Oak Park resident Lynda Shadrake (right) in Griffin Theatre Company's production of "For Services Rendered." | Photo by Michael Brosilow

The Chicago area is rich with quality theater offerings, and right now you don’t have to look too hard to find a show with someone connected to Oak Park. 

Griffin Theatre’s For Services Rendered, for instance, is Jeff Award recommended. It’s being staged at The Den in Wicker Park and Lynda Shadrake, a 32-year Oak Park resident, plays the “meaty” role of Charlotte, mother of a British family in 1932 still affected by the aftermath of World War I.

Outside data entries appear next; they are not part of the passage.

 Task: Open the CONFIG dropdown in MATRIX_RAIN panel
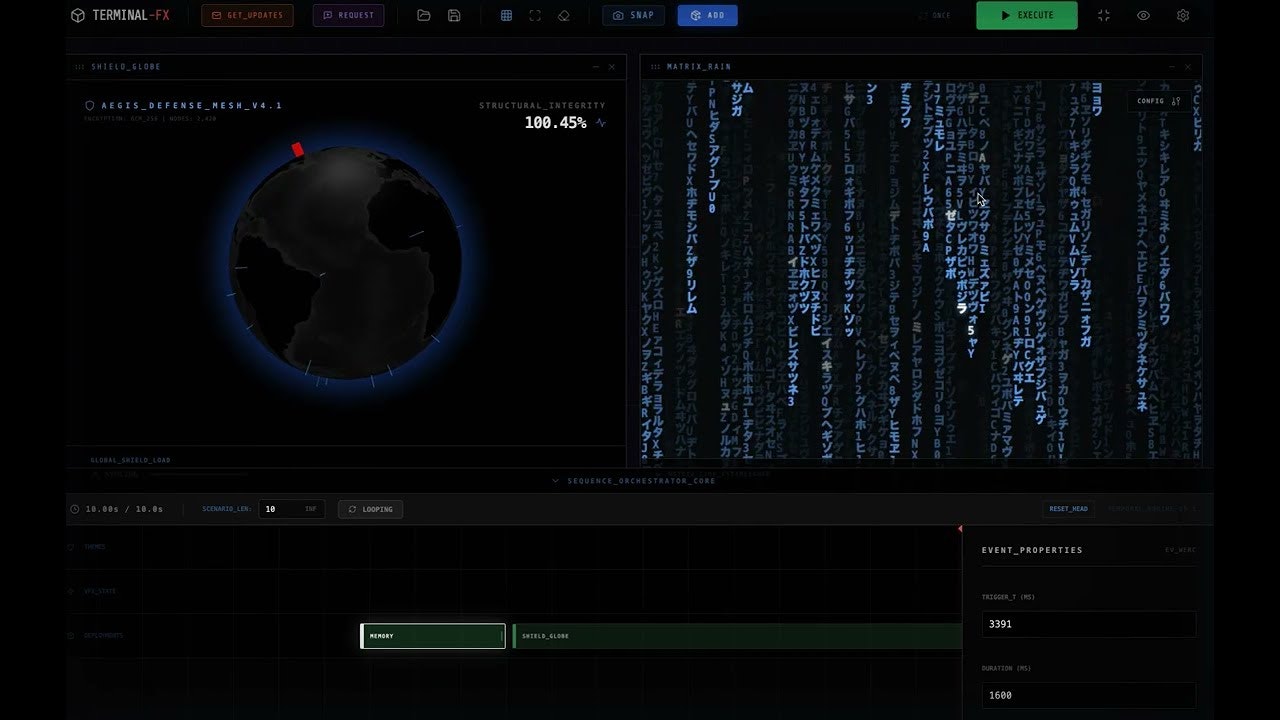(x=1158, y=101)
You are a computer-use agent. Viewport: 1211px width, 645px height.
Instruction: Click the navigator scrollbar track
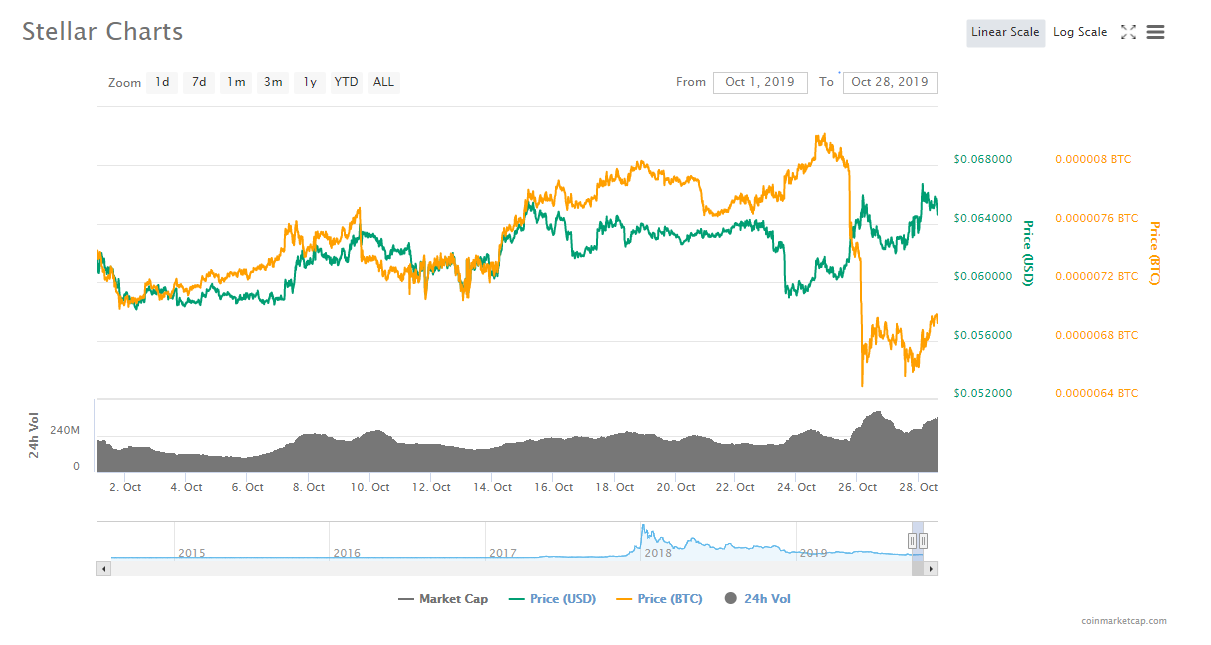click(x=510, y=568)
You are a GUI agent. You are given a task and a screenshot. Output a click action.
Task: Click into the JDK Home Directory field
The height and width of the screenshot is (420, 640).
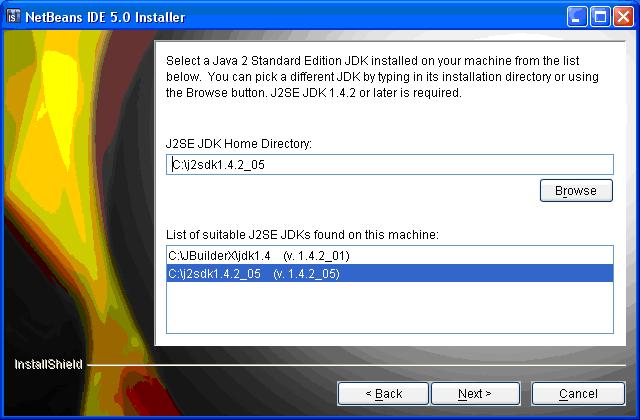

The play explores themes that ring true today, from how women are treated by men and why countries go to war to what happens to veterans afterwards. Charlotte’s son is blinded in WWI, and the actor who plays him is also blind.

“I feel for the most part, we’re an ungrateful nation because when they come out, they’re homeless, they commit suicide, there are no benefits for them, they just get tossed aside,” Shadrake said in reference to today’s veterans in the U.S. “And they’ve been broken — they come back with PTSD and lost limbs and things we will never understand.”

Shadrake began acting with Griffin Theatre 10 years ago when she played her first dramatic role as the mother of military sons serving in Iraq and Afghanistan in Letters Home, a touring show.

“It changed my life and my perspective about how I view our military families,” she said. “I have so much more awareness and appreciation of the sacrifice people make — the families, the soldiers. It was not something I was acutely aware of in my day-to-day life.”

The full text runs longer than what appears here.